**Source document:**
#####
Thanks RE: lexical problems (i think)

Peter Scott Peter at PSDT.com
Mon Aug 26 17:55:26 CDT 2002


At 03:18 PM 8/26/02 -0700, nkuipers wrote:
>I have one other question, this is related to filehandles.
>
>Take a look at this subroutine.  I am warning you right now that it's a
>low-brow way to get the job done, but that's the point.
>
>sub segregate_by_def {
>         no strict 'refs'; #ugh
>         my $href = shift;
>         my @fharray = ('Ava', 'Sma', 'Nhe',
>                        'Fok', 'Hpa', 'Tc',
>                        'LINE', 'SINE', 'MISC',);
>         for my $fh (@fharray) { open $fh, ">>name.${fh}" or die $!; }
>         for (keys %$href) {
>              if ( / ([SL] (?:ma|INE) |Ava|Nhe|Fok|Hpa|Tc) /x ) {
>                         my $handle = $1;
>                         print $handle   ">$_\n$href->{$_}\n";

Hmm, you're not testing here that $_ is a key in the hash, I guess you 
know your data...

>              } else { print MISC ">$_\n$href->{$_}\n"; }
>         }
>}
>
>Is this *really* bad?
#####
**Data shown:**

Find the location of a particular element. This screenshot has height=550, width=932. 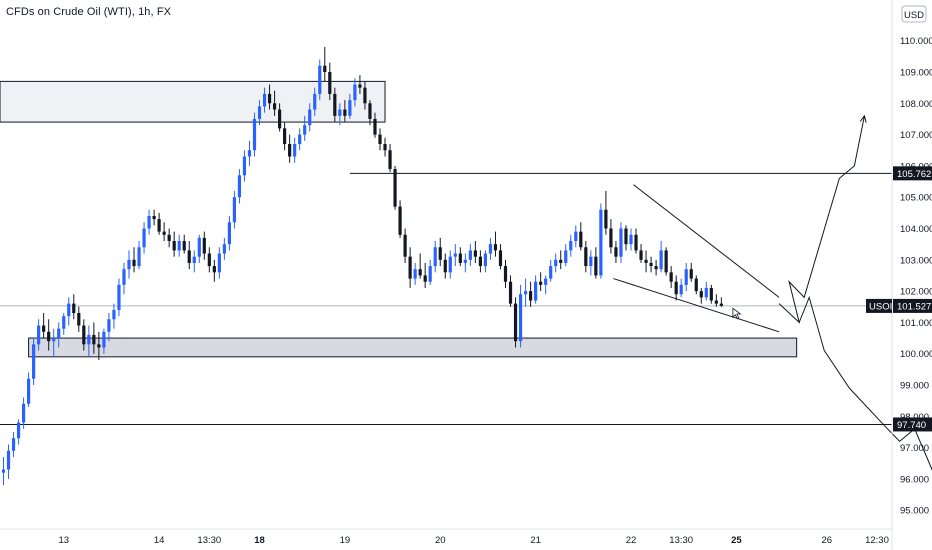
#####
**Exercise A:**
Please copy everything in the Perl filehandle message from "Peter Scott Peter" down to "related to filehandles.".
**Exercise B:**
Carry on the Perl filehandle message from its last line onward.
The material has no connection to the Perl filehandle message.

**Answer box A:**
Peter Scott Peter at PSDT.com
Mon Aug 26 17:55:26 CDT 2002


At 03:18 PM 8/26/02 -0700, nkuipers wrote:
>I have one other question, this is related to filehandles.

**Answer box B:**
It could be better... it has me wondering why the filehandle isn't 
closed as soon as it's opened since it's a lexical variable... you 
don't need to turn off strict refs:

sub segregate_by_def {
   my $href = shift;
   my %fh;
   my @prefs = qw(Ava Sma Nh Fok Hpa Tc LINE SINE);
   for (@prefs, 'MISC') {
     open my $f, ">>name.$_" or die "open $_: $!\n";
     $fh{$_} = $f;
   }
   my $regex = join '|' => @prefs;
   for (keys %$href) {
     my $where = /($regex)/o ? $fh{$1} : $fh{MISC};
     print $where ">$_\n$href->{$_}\n";
   }
}

Not tested... let me know if it doesn't work.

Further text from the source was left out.